:: Task objective ::
Exactly as written, return every line of the data below.

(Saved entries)
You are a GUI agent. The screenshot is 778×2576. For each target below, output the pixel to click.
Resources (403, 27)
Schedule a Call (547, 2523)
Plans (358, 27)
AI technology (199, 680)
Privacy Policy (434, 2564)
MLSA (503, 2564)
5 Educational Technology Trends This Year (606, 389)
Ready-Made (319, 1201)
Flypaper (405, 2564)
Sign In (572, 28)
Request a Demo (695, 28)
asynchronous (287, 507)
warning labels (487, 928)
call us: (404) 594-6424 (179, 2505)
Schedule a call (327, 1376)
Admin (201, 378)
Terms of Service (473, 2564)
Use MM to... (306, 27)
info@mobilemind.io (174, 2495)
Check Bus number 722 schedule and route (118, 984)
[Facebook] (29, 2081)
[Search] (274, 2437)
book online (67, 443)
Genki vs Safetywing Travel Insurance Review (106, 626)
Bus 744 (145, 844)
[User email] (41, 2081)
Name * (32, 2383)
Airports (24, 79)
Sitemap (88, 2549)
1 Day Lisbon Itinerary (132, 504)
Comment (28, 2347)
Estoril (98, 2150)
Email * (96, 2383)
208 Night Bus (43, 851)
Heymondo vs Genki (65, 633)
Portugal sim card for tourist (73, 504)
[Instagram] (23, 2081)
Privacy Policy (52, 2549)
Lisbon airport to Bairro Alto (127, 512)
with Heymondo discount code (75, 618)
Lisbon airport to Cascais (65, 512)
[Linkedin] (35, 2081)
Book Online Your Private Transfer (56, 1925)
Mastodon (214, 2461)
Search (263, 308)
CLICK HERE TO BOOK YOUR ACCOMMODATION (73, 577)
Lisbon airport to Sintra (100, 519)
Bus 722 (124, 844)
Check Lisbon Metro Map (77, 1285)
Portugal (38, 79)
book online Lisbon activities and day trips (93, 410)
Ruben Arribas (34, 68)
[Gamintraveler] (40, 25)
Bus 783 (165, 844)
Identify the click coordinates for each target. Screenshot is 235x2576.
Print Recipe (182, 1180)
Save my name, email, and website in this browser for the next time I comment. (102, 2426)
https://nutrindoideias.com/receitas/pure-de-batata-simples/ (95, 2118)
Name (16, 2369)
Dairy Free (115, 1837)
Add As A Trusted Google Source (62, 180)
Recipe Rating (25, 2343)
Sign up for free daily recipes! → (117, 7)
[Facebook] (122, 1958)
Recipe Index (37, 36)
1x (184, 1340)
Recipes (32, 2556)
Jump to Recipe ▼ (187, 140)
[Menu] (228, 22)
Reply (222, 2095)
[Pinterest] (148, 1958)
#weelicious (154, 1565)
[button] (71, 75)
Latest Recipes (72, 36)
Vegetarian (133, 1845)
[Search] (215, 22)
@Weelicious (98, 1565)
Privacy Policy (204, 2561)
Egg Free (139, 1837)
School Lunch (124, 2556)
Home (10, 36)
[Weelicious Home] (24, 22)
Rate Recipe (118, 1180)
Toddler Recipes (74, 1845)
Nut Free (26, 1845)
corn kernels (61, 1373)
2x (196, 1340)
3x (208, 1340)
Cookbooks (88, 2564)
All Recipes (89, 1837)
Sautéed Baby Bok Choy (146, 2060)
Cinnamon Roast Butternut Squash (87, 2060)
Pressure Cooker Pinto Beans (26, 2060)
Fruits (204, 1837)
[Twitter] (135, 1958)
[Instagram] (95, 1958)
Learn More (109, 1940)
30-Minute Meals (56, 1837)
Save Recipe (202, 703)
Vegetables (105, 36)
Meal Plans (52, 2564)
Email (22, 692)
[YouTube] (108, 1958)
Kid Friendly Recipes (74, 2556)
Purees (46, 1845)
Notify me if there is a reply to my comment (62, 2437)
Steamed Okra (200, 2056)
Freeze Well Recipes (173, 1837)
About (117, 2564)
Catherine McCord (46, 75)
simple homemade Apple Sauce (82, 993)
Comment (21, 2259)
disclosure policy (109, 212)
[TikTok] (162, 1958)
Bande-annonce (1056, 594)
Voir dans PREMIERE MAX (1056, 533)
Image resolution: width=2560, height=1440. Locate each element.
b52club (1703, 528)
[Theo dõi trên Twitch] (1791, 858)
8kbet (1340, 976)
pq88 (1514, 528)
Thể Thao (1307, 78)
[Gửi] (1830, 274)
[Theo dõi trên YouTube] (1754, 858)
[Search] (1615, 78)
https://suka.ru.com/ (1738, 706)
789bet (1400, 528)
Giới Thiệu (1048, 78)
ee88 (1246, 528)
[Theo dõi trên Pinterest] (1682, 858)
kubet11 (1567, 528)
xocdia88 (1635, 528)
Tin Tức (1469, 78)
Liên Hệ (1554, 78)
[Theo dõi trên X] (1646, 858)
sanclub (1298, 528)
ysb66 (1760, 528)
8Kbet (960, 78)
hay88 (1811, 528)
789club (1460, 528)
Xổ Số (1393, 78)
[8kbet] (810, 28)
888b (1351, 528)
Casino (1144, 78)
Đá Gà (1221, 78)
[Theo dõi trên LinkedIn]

:: Solved exercise ::
You are a GUI agent. The screenshot is 778×2576. For each target below, output the pixel to click.
Resources (403, 27)
Schedule a Call (547, 2523)
Plans (358, 27)
AI technology (199, 680)
Privacy Policy (434, 2564)
MLSA (503, 2564)
5 Educational Technology Trends This Year (606, 389)
Ready-Made (319, 1201)
Flypaper (405, 2564)
Sign In (572, 28)
Request a Demo (695, 28)
asynchronous (287, 507)
warning labels (487, 928)
call us: (404) 594-6424 (179, 2505)
Schedule a call (327, 1376)
Admin (201, 378)
Terms of Service (473, 2564)
Use MM to... (306, 27)
info@mobilemind.io (174, 2495)
Check Bus number 722 schedule and route (118, 984)
[Facebook] (29, 2081)
[Search] (274, 2437)
book online (67, 443)
Genki vs Safetywing Travel Insurance Review (106, 626)
Bus 744 (145, 844)
[User email] (41, 2081)
Name * (32, 2383)
Airports (24, 79)
Sitemap (88, 2549)
1 Day Lisbon Itinerary (132, 504)
Comment (28, 2347)
Estoril (98, 2150)
Email * (96, 2383)
208 Night Bus (43, 851)
Heymondo vs Genki (65, 633)
Portugal sim card for tourist (73, 504)
[Instagram] (23, 2081)
Privacy Policy (52, 2549)
Lisbon airport to Bairro Alto (127, 512)
with Heymondo discount code (75, 618)
Lisbon airport to Cascais (65, 512)
[Linkedin] (35, 2081)
Book Online Your Private Transfer (56, 1925)
Mastodon (214, 2461)
Search (263, 308)
CLICK HERE TO BOOK YOUR ACCOMMODATION (73, 577)
Lisbon airport to Sintra (100, 519)
Bus 722 (124, 844)
Check Lisbon Metro Map (77, 1285)
Portugal (38, 79)
book online Lisbon activities and day trips (93, 410)
Ruben Arribas (34, 68)
[Gamintraveler] (40, 25)
Bus 783 (165, 844)
Identify the click coordinates for each target. Screenshot is 235x2576.
Print Recipe (182, 1180)
Save my name, email, and website in this browser for the next time I comment. (102, 2426)
https://nutrindoideias.com/receitas/pure-de-batata-simples/ (95, 2118)
Name (16, 2369)
Dairy Free (115, 1837)
Add As A Trusted Google Source (62, 180)
Recipe Rating (25, 2343)
Sign up for free daily recipes! → (117, 7)
[Facebook] (122, 1958)
Recipe Index (37, 36)
1x (184, 1340)
Recipes (32, 2556)
Jump to Recipe ▼ (187, 140)
[Menu] (228, 22)
Reply (222, 2095)
[Pinterest] (148, 1958)
#weelicious (154, 1565)
[button] (71, 75)
Latest Recipes (72, 36)
Vegetarian (133, 1845)
[Search] (215, 22)
@Weelicious (98, 1565)
Privacy Policy (204, 2561)
Egg Free (139, 1837)
School Lunch (124, 2556)
Home (10, 36)
[Weelicious Home] (24, 22)
Rate Recipe (118, 1180)
Toddler Recipes (74, 1845)
Nut Free (26, 1845)
corn kernels (61, 1373)
2x (196, 1340)
3x (208, 1340)
Cookbooks (88, 2564)
All Recipes (89, 1837)
Sautéed Baby Bok Choy (146, 2060)
Cinnamon Roast Butternut Squash (87, 2060)
Pressure Cooker Pinto Beans (26, 2060)
Fruits (204, 1837)
[Twitter] (135, 1958)
[Instagram] (95, 1958)
Learn More (109, 1940)
30-Minute Meals (56, 1837)
Save Recipe (202, 703)
Vegetables (105, 36)
Meal Plans (52, 2564)
Email (22, 692)
[YouTube] (108, 1958)
Kid Friendly Recipes (74, 2556)
Purees (46, 1845)
Notify me if there is a reply to my comment (62, 2437)
Steamed Okra (200, 2056)
Freeze Well Recipes (173, 1837)
About (117, 2564)
Catherine McCord (46, 75)
simple homemade Apple Sauce (82, 993)
Comment (21, 2259)
disclosure policy (109, 212)
[TikTok] (162, 1958)
Bande-annonce (1056, 594)
Voir dans PREMIERE MAX (1056, 533)
Image resolution: width=2560, height=1440. Locate each element.
b52club (1703, 528)
[Theo dõi trên Twitch] (1791, 858)
8kbet (1340, 976)
pq88 (1514, 528)
Thể Thao (1307, 78)
[Gửi] (1830, 274)
[Theo dõi trên YouTube] (1754, 858)
[Search] (1615, 78)
https://suka.ru.com/ (1738, 706)
789bet (1400, 528)
Giới Thiệu (1048, 78)
ee88 (1246, 528)
[Theo dõi trên Pinterest] (1682, 858)
kubet11 (1567, 528)
xocdia88 (1635, 528)
Tin Tức (1469, 78)
Liên Hệ (1554, 78)
[Theo dõi trên X] (1646, 858)
sanclub (1298, 528)
ysb66 (1760, 528)
8Kbet (960, 78)
hay88 (1811, 528)
789club (1460, 528)
Xổ Số (1393, 78)
[8kbet] (810, 28)
888b (1351, 528)
Casino (1144, 78)
Đá Gà (1221, 78)
[Theo dõi trên LinkedIn]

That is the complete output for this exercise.